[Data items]

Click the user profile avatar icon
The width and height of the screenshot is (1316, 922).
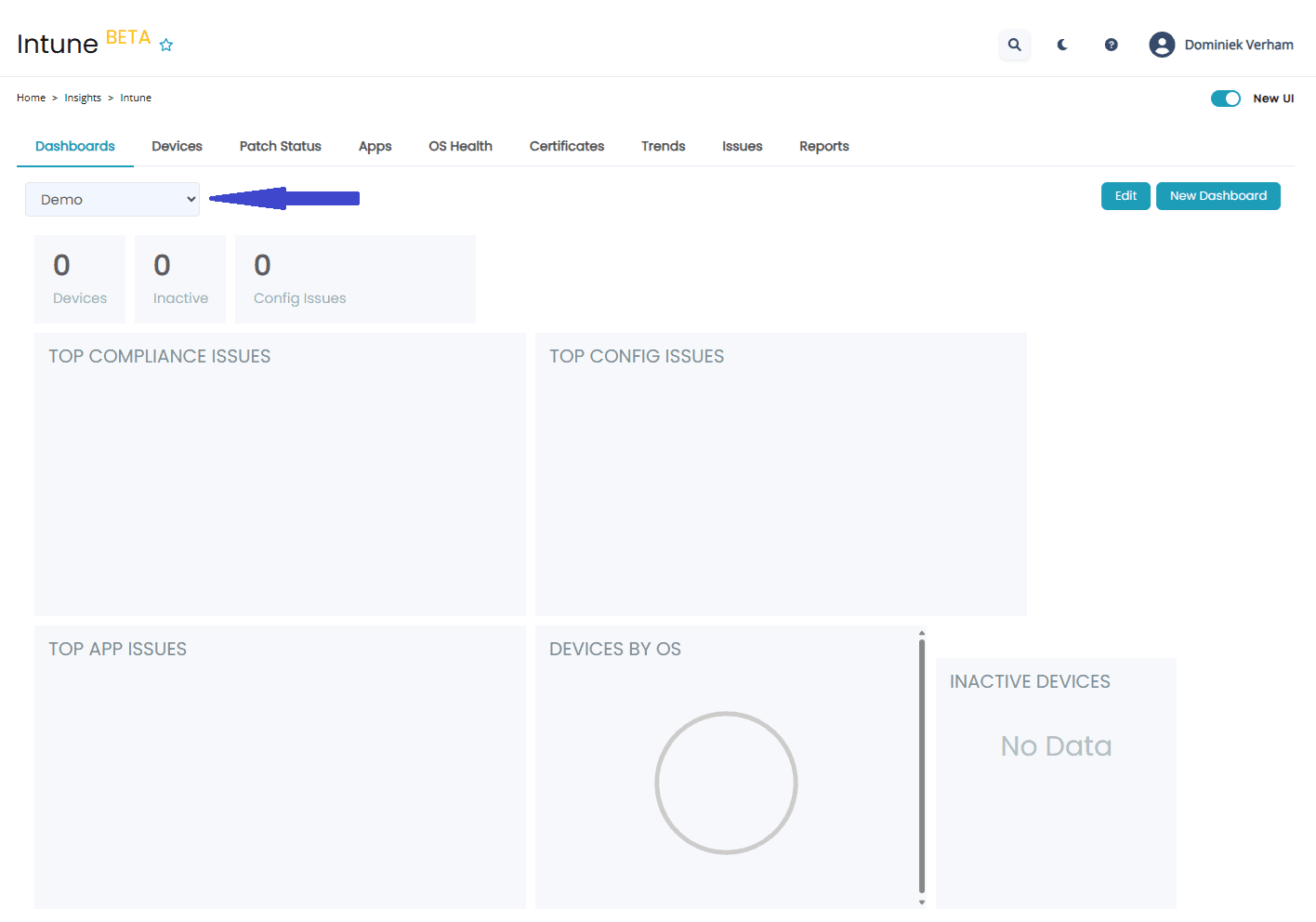pyautogui.click(x=1162, y=45)
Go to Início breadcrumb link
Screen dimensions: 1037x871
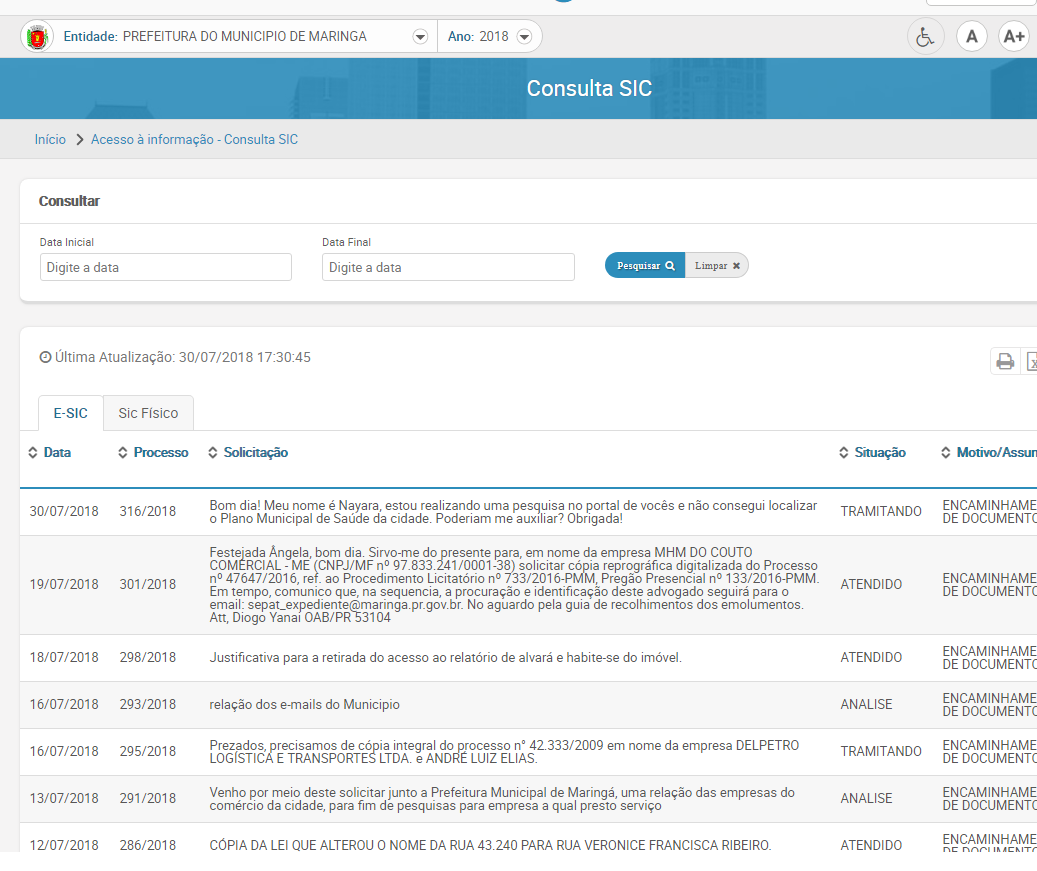50,140
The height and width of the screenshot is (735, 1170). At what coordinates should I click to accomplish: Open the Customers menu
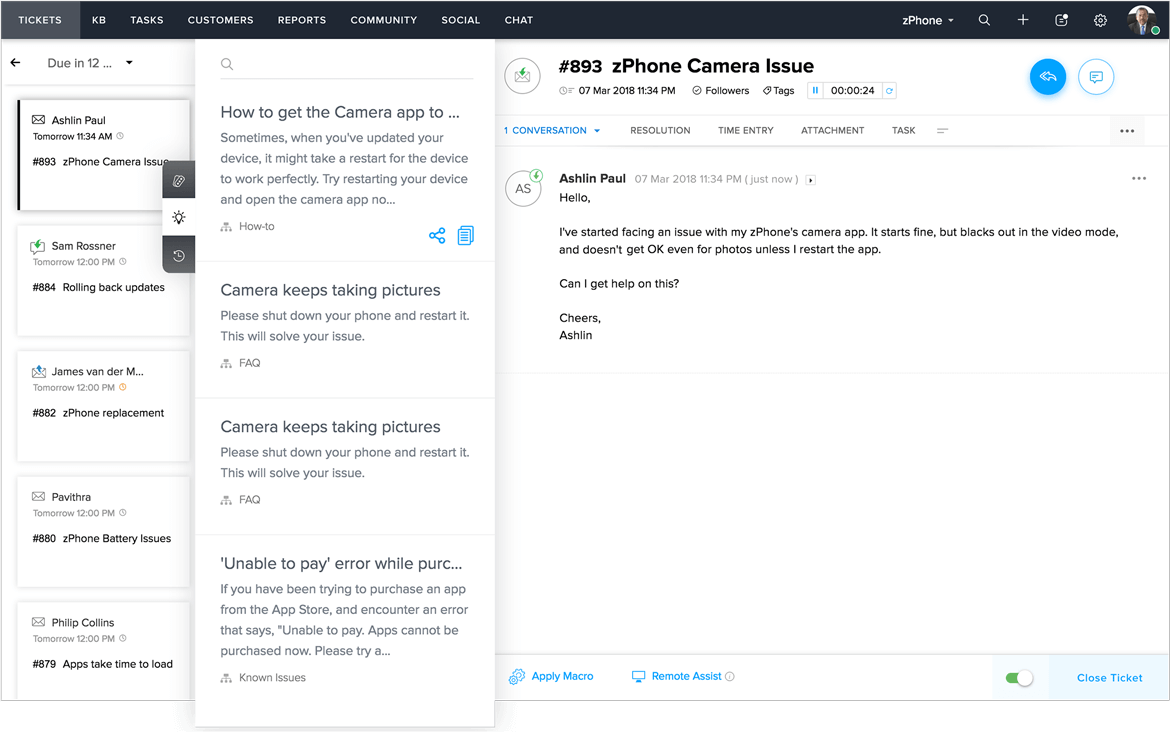click(220, 20)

WHAT YOU NEED TO DO: Pictures don't belong in the copy. Restate all the entries exactly.

EXERCISE RESULT:
Click the user profile avatar icon
The width and height of the screenshot is (1316, 922).
pyautogui.click(x=1162, y=45)
Go to Início breadcrumb link
Screen dimensions: 1037x871
50,140
The height and width of the screenshot is (735, 1170). At what coordinates should I click to accomplish: Open the Customers menu
click(220, 20)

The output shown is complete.